The Similarity Ontology

Working Draft

This version:
http://grasstunes.net/ontology/similarity/0.2/musim.owl
Latest version:
http://purl.org/ontology/similarity/
Last Update:
Date: 14:04:00 07/12/09 BST
Editors:
Kurt Jacobson, Centre for Digital Music Queen Mary University of London
Authors:
Kurt Jacobson, Centre for Digital Music Queen Mary University of London
Yves Raimond, BBC
Contributors:
See acknowledgements

Abstract

This specification defines a small ontology for similarity sometimes called MuSim. In MuSim, the association between two (or more) Things is a class to be reified rather than a property. This allows us to embrace the complexity of musical associations and accommodate the subjectivity and context-dependence of musical similarity. Although this ontology was designed with music similarity in mind, it can readily be applied to other domains.

Status of this Document

This is a work in progress! This document is changing on a daily if not hourly basis. Comments are very welcome, please send them to kurtjx gmail. Thank you.

Table of Contents

  1. Introduction
    1. Use Cases
      1. Basic Similarity
      2. Signal-based similarity
      3. Rivalry
      4. Influence
      5. Personal Associations
    2. Similarity as a Concept
    3. Distinguishability and Extensibility
  2. Sim ontology at a glance
  3. Sim ontology overview
    1. Example
  4. Cross-reference for Sim classes and properties

Appendixes

  1. Normative References
  2. Changes in this version (Non-Normative)
  3. Acknowledgements (Non-Normative)

1 Introduction

The Sim ontology aims to describe the associations between musical items. Generally we would imagine these items to be music artists (a mo:MusicArtist) or music tracks (a mo:Track) although there are definitely other possibilities. With Sim, we envision the creation of a distributed music information system that uses data about associations between musical items to allow for recommendation and discovery in a wide variety of contexts.

While the Music Ontology deals primarily with objective attributes of music-related items such as authorship, composition, performance, etc., Sim aims to capture more subjective attributes. This means that the provenance of an association concept is important as well as the context. TODO: expand this

In section 1.1 we describe various use cases that motivate the creation of Sim. In section 1.2 we elaborate on the reification of similarity and association as concepts rather than object properties.

1.1 Use Cases

Let us explore some usage scenarios that have motivated the creation of this ontology.

1.1.1 Basic Similarity

Some instances of musical similarity are rather obvious and straight-forward. For example, Simply Red's track "Sunrise" uses essentially the same melodies and instrumentation as Haul and Oates "I Can't Go for That" however the lyrical content and song structure are totally different. We can quite easily call these two songs similar and even consider this statement to be somewhat objective - the similarity is not so much a matter of opinion but based in the facts of the musical make-up of the respective songs.

Just a Gigilo is an adaptation by Irving Caesar in 1929 from the Austrian song "Schöner Gigolo", written in 1928 by Leonello Casucci (music) and Julius Brammer (lyrics).

In such instances the property-based approach to similarity (mo:similar_to) might be sufficient. But perhaps we want to say more or know more. Is this a case of sampling or just quoting? How does this relate to the interests of the various copyright holders (sigh)? Can we easily or automatically find other tracks that re-use "I Can't Go For That" in an analogous way?
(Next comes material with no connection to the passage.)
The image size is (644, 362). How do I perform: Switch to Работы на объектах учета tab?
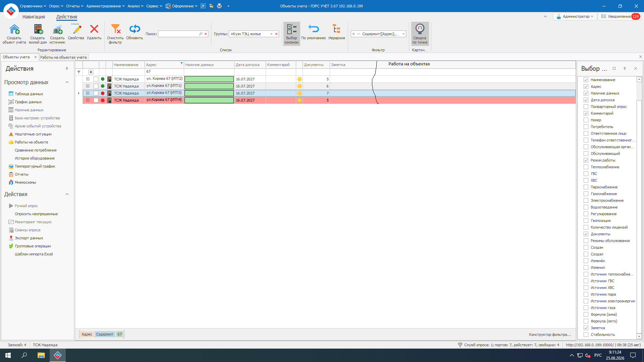pos(63,57)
1.1.2 Signal-based Similarity

Signal analysis or "computer listening" is sometimes used to determine inter-song similarities. For example, we might extract Mel-frequency cepstral coefficients (MFCCs) from a set of audio signals, use these to create Gaussian mixture models for each song, and determine inter-song dissimilarities using an earth mover's distance function. Alternatively, we might start with the same MFCCs but then calculate mean and variance vectors and use KL-divergence between these vectors and the vectors of other audio signals to create inter-song dissimilarity measures.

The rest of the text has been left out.